_Task directions_
Rewrite the data below, swapping each "dropdown" for "drop-down list" and leaving everything else as it is.
--- Start Provided data ---
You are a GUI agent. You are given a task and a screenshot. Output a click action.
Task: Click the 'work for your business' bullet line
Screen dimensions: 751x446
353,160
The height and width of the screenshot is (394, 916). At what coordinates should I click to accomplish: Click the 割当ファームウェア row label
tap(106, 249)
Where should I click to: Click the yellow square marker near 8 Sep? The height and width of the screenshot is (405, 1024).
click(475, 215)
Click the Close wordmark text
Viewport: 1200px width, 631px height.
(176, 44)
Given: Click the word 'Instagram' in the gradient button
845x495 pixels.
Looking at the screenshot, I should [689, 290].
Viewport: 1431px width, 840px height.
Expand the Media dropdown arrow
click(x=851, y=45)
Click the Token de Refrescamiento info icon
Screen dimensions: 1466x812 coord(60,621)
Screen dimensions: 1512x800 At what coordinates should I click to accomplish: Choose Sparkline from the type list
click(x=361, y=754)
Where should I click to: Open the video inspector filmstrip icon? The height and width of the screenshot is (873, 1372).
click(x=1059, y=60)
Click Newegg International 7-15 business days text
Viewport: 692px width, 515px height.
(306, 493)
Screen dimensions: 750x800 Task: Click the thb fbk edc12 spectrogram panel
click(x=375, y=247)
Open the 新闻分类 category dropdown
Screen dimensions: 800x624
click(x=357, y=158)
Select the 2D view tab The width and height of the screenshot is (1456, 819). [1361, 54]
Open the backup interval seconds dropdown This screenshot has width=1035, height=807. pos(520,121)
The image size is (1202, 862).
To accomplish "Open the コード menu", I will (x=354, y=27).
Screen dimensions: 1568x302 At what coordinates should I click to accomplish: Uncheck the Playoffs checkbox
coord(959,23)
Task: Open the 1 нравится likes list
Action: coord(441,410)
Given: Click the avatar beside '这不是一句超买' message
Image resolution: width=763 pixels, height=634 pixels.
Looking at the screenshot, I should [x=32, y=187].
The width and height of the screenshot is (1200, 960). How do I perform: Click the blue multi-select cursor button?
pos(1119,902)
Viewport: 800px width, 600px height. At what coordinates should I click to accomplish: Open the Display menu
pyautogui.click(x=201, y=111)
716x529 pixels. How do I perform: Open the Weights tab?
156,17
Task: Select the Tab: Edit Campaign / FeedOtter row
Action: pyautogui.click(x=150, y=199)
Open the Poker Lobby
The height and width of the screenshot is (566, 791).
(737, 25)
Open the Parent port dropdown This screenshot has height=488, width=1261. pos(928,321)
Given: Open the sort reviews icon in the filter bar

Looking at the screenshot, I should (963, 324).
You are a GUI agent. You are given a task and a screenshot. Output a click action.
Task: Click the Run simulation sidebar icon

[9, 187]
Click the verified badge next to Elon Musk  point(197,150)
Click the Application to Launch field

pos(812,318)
--- End Provided data ---
_Written solution_
You are a GUI agent. You are given a task and a screenshot. Output a click action.
Task: Click the 'work for your business' bullet line
Screen dimensions: 751x446
353,160
The height and width of the screenshot is (394, 916). At what coordinates should I click to accomplish: Click the 割当ファームウェア row label
tap(106, 249)
Where should I click to: Click the yellow square marker near 8 Sep? The height and width of the screenshot is (405, 1024).
click(475, 215)
Click the Close wordmark text
Viewport: 1200px width, 631px height.
(176, 44)
Given: Click the word 'Instagram' in the gradient button
845x495 pixels.
Looking at the screenshot, I should [689, 290].
Viewport: 1431px width, 840px height.
Expand the Media drop-down list arrow
click(x=851, y=45)
Click the Token de Refrescamiento info icon
Screen dimensions: 1466x812 coord(60,621)
Screen dimensions: 1512x800 At what coordinates should I click to accomplish: Choose Sparkline from the type list
click(x=361, y=754)
Where should I click to: Open the video inspector filmstrip icon? The height and width of the screenshot is (873, 1372).
click(x=1059, y=60)
Click Newegg International 7-15 business days text
Viewport: 692px width, 515px height.
(306, 493)
Screen dimensions: 750x800 Task: Click the thb fbk edc12 spectrogram panel
click(x=375, y=247)
Open the 新闻分类 category drop-down list
Screen dimensions: 800x624
click(x=357, y=158)
Select the 2D view tab The width and height of the screenshot is (1456, 819). [1361, 54]
Open the backup interval seconds drop-down list This screenshot has width=1035, height=807. pos(520,121)
The image size is (1202, 862).
To accomplish "Open the コード menu", I will (x=354, y=27).
Screen dimensions: 1568x302 At what coordinates should I click to accomplish: Uncheck the Playoffs checkbox
coord(959,23)
Task: Open the 1 нравится likes list
Action: coord(441,410)
Given: Click the avatar beside '这不是一句超买' message
Image resolution: width=763 pixels, height=634 pixels.
Looking at the screenshot, I should [x=32, y=187].
The width and height of the screenshot is (1200, 960). How do I perform: Click the blue multi-select cursor button?
pos(1119,902)
Viewport: 800px width, 600px height. At what coordinates should I click to accomplish: Open the Display menu
pyautogui.click(x=201, y=111)
716x529 pixels. How do I perform: Open the Weights tab?
156,17
Task: Select the Tab: Edit Campaign / FeedOtter row
Action: pyautogui.click(x=150, y=199)
Open the Poker Lobby
The height and width of the screenshot is (566, 791).
(737, 25)
Open the Parent port drop-down list This screenshot has height=488, width=1261. pos(928,321)
Given: Open the sort reviews icon in the filter bar

Looking at the screenshot, I should (963, 324).
You are a GUI agent. You are given a task and a screenshot. Output a click action.
Task: Click the Run simulation sidebar icon

[9, 187]
Click the verified badge next to Elon Musk  point(197,150)
Click the Application to Launch field

pos(812,318)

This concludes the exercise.